Von Daniel Salpius 08.09.2021, 08:00
Franz Kojetinsky mit seiner ersten Frau und den drei Söhnen - vermutlich in den 1920er Jahren
Franz Kojetinsky mit seiner ersten Frau und den drei Söhnen - vermutlich in den 1920er Jahren Repro: Klaus Nitschmann

Dessau/MZ - Franz Kojetinsky - Kunstmaler und vertriebener Sudetendeutscher - erreichte vermutlich um den 10. Juli 1946 die Bauhausstadt Dessau. Auf einem tschechischen Transportzug war er am 7. Juli in Gablonz an der Neiße oder Jablonec nad Nisou, wie der tschechische Name der Stadt lautet, gestartet. Zuvor war Kojetinsky in Reinowitz, einem Sammellager für Deutsche, untergebracht gewesen. Von hier wurde er mehr als ein Jahr nach Ende des Zweiten Weltkriegs Richtung Ostdeutschland abtransportiert. Er reiste im Waggon mit der Nummer 9.

Großonkel durch tschechische Kirchen- und Militärarchive bis in die Bauhausstadt verfolgt

All das lässt sich relativ lücken- und problemlos rekonstruieren. In Dessau allerdings verliert sich jede Spur des damals 67-Jährigen. „Vielleicht ist er auf dem Transport verstorben oder später im Auffanglager. Oder er wurde weiterverschickt. Ich möchte jedenfalls gern wissen, was aus ihm geworden ist“, sagt Hobby-Ahnenforscher Klaus Nitschmann. Der 77-Jährige aus Neuffen bei Stuttgart hat diesen Franz Kojetinsky, diesen ältesten Bruder seiner Großmutter, durch tschechische Kirchen- und Militärarchive bis in die Bauhausstadt verfolgt und steht nun vor einem Rätsel. „Es muss doch eine Organisation geben, die etwas über ihn weiß.“

Bei der Spurensuche nahm Nitschmann auch Kontakt zum Dessau-Roßlauer Stadtarchiv auf. Er habe die Information erhalten, dass die Vertriebenen in das Auffanglager „Werkheim Nord II“ kamen. „In den Akten finden sich zum Lager zwar Listen über ausgegebenes Essen, aber keine Namen von Insassen“, ist der Ahnenforscher enttäuscht. Auch in den Zeitungsberichten aus den Tagen um den 10. Juli 1946 hätten sich leider keine Hinweise auf seinen Verwandten gefunden.

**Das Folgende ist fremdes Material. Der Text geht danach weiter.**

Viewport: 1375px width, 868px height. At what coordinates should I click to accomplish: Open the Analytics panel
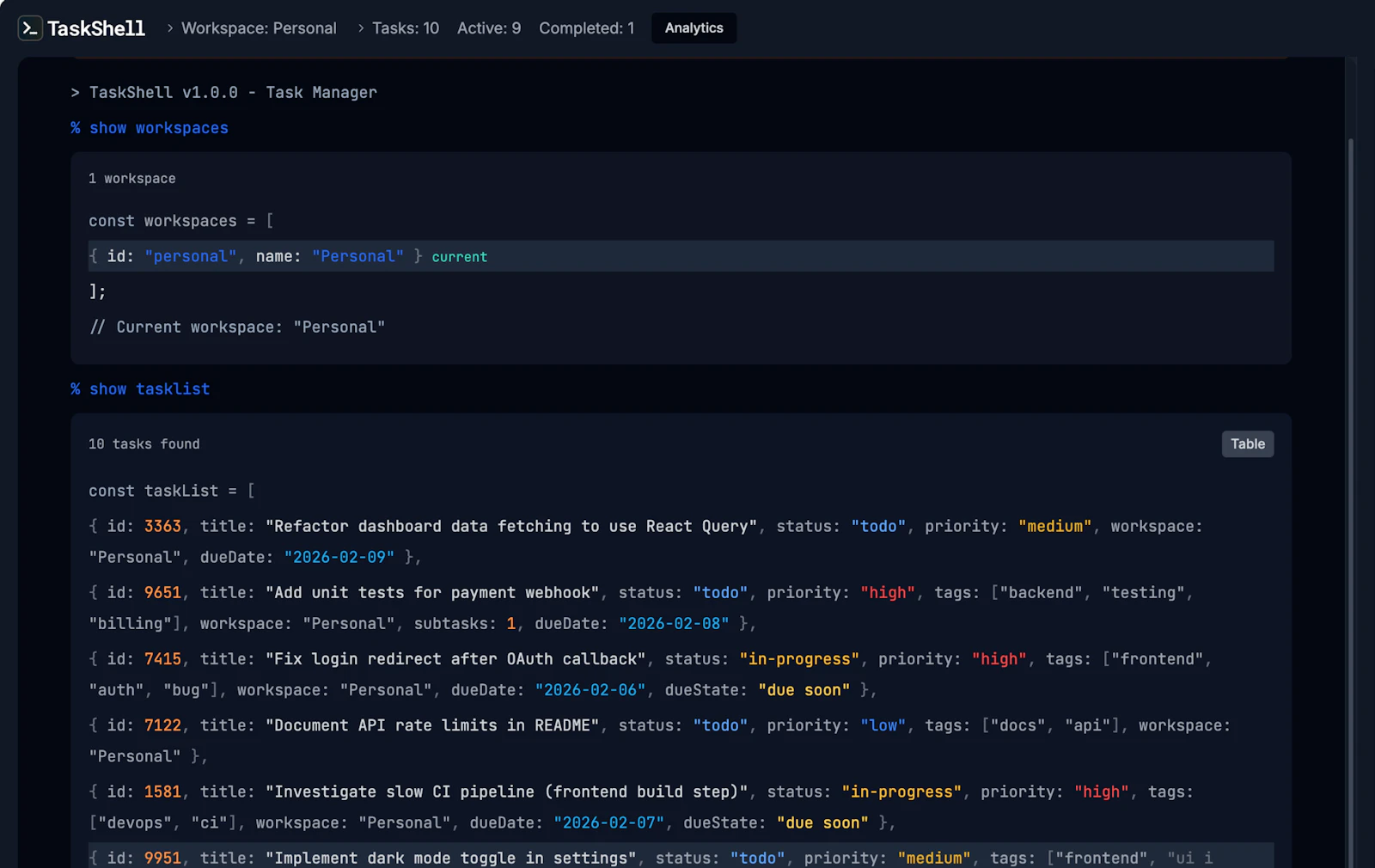point(694,28)
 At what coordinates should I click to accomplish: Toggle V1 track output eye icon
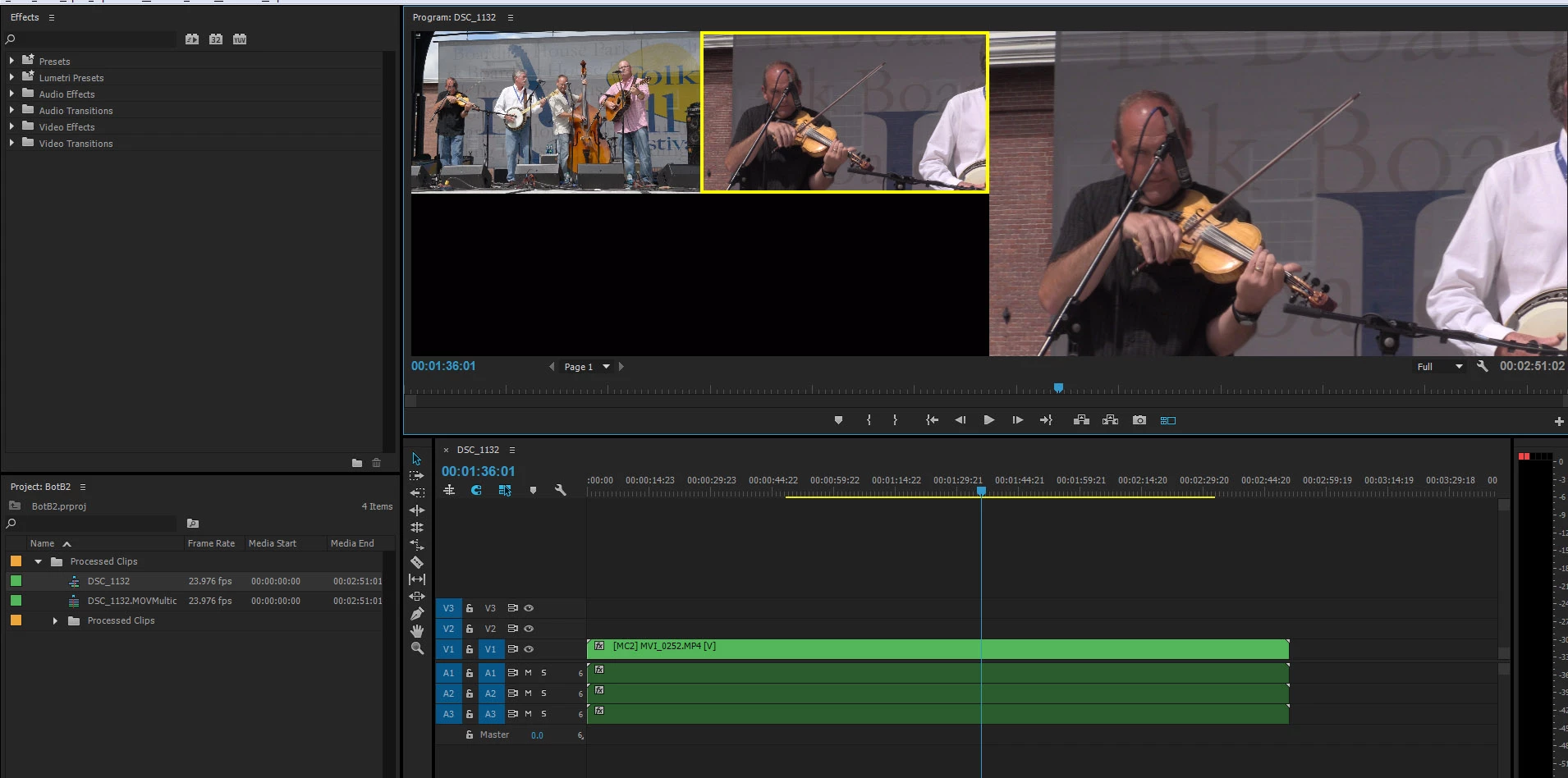click(529, 649)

Letzte Hoffnung des Ahnenforschers sind Zeitzeugen oder auch nur Bilder von der Ankunft der Vertriebenen am Dessauer Bahnhof

Nitschmanns letzte Hoffnung sind daher Zeitzeugen, die seinen Großonkel womöglich noch kannten, die wissen, was aus ihm geworden sein könnte oder auch nur Bilder von der Ankunft der Vertriebenen am Dessauer Bahnhof besitzen. „Viele der Menschen, die mit ihm damals angekommen sind, dürften sicher schon verstorben sein“, schätzt der ehemalige Ingenieur ein. „Aber deren Kinder leben mitunter noch. Und vielleicht sind einige von den Sudetendeutschen hängengeblieben in der Region.“

Die schwierige Suche nach seinem Großonkel kam eher zufällig ins Rollen, als der Rentner einen Verwandten in Niederösterreich besuchte: Kojetinskys Enkelsohn. „Er interessierte sich sehr für das Schicksal seines Großvaters.“ Nitschmann, der bereits seine Vorfahren in digitalisierten tschechischen Kirchenbüchern bis ins Jahr 1693 zurückverfolgt hatte, erklärte sich bereit zu helfen.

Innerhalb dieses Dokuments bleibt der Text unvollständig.